Bagas tertawa kecil. “Ratih, itu cuma perasaan kamu aja! Jangan terlalu cemas!” serunya tajam. 

Namun, Ratih semakin gelisah. Suara-suara aneh itu terus menghantui tiap malam. Kadang, dia merasa ada sesuatu yang mendekatinya, sesuatu yang menakutkan. 

“Mas ... aku benar-benar takut. Seperti ada yang menyentuhku saat aku tidur,” cerita Ratih dengan mata berkaca-kaca. 

“Udahlah, itu cuma perasaan kamu doang! Sudah malem, aku mau tidur.” Bagas memotongnya, masuk ke kamar tanpa mempedulikan perasaan istrinya. 

Ratih duduk termenung, memeluk dirinya sendiri. Suaminya kini terasa asing. Bahkan saat Ratih mengeluh, biasa Bagas sangat peduli padanya. 

‘Mas, kamu kenapa sih berubah?’ keluh Ratih di dalam hati, sampai dia melihat sosok hitam besar dengan bulu di sekujur badannya, menatapnya tajam. 

Gigi runcing dengan tetesan lendir yang bercampur warna merah menyeringai ke arahnya. Sambil bersuara, “Aku akan selalu bersamamu!” Lengkingan suara berat dan diikuti tawa seperti monster membuat tubuh Ratih bergetar ketakutan. 

Dia langsung menarik selimut menutup tubuhnya penuh. Bagas terbangun dari tidurnya, merasa Ratih teriak ketakutan. Dia mencoba membangunkan dan membuka selimut yang menutup penuh tubuh Ratih. 

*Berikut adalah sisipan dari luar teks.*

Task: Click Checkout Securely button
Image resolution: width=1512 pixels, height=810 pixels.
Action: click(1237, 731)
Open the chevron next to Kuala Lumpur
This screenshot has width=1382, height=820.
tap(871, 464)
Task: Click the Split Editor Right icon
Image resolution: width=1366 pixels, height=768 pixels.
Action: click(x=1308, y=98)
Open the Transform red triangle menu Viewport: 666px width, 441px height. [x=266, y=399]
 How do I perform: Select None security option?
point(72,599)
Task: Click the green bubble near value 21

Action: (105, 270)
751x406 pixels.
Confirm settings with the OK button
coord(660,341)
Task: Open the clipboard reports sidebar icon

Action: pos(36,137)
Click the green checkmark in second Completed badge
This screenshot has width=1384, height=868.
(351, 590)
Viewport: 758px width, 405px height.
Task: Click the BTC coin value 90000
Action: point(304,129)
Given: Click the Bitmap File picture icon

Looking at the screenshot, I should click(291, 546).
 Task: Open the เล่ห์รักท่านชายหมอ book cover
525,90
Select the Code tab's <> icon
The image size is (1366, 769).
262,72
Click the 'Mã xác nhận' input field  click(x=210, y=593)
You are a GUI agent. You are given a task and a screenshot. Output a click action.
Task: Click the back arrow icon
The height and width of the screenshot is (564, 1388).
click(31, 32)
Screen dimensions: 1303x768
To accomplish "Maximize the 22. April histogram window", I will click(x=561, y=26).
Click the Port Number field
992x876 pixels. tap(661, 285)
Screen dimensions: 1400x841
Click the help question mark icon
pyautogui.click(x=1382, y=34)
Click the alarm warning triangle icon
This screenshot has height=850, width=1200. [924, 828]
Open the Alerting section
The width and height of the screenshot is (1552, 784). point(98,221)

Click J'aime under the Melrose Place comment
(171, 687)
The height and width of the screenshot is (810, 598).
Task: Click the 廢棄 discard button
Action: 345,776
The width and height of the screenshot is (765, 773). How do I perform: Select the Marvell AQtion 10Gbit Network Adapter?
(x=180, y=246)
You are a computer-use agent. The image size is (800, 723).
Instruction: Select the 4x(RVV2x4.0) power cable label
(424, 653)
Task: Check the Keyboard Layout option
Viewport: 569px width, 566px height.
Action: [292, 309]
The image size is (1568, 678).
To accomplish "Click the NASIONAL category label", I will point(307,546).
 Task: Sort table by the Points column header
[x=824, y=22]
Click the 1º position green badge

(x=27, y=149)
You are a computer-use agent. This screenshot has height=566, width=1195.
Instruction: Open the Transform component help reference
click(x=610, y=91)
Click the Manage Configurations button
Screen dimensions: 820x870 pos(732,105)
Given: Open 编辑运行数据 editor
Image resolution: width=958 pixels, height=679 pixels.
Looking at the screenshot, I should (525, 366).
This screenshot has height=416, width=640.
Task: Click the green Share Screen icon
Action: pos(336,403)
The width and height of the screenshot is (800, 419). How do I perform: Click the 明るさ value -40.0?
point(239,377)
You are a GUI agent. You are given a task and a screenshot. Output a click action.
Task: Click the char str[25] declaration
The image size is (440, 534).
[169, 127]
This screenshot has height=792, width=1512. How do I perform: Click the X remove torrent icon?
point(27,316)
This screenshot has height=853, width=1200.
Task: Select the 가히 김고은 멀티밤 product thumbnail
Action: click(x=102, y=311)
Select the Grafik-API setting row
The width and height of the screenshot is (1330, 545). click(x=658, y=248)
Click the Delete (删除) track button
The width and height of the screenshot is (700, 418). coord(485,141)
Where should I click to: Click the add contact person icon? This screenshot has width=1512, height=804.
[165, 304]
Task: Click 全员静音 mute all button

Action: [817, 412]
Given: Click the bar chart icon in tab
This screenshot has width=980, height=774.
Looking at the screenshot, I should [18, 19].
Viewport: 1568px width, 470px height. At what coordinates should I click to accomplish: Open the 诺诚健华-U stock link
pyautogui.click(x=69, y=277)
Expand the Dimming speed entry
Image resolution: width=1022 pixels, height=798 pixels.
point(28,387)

“Tih, Ratih!” Bagas mengguncang tubuh Ratih, bahkan memaksa Ratih membuka mata. 

“Kamu kenapa, sih?!” bentak Bagas yang membuat Ratih menangis. 

Bahkan Ratih hanya memeluk dan menunjuk ke arah depannya. Bagas melihat ke arah itu, tetapi tidak ada apapun di sana. 

“Kamu hanya berhalusinasi,” ujar Bagas. 

Ratih membuka mata dan menelan saliva, kali ini dia melihat lagi sosok itu. Kini berada tepat di belakang tubuh suaminya, bahkan menyeringai dengan senyuman yang sangat menyeramkan. Mata Ratih mendelik, napasnya berderu dengan sangat kencang. 

“I-itu, di be-belakang kamu!” pekiknya terbata-bata dengan keringat dingin mengucur di tubuh.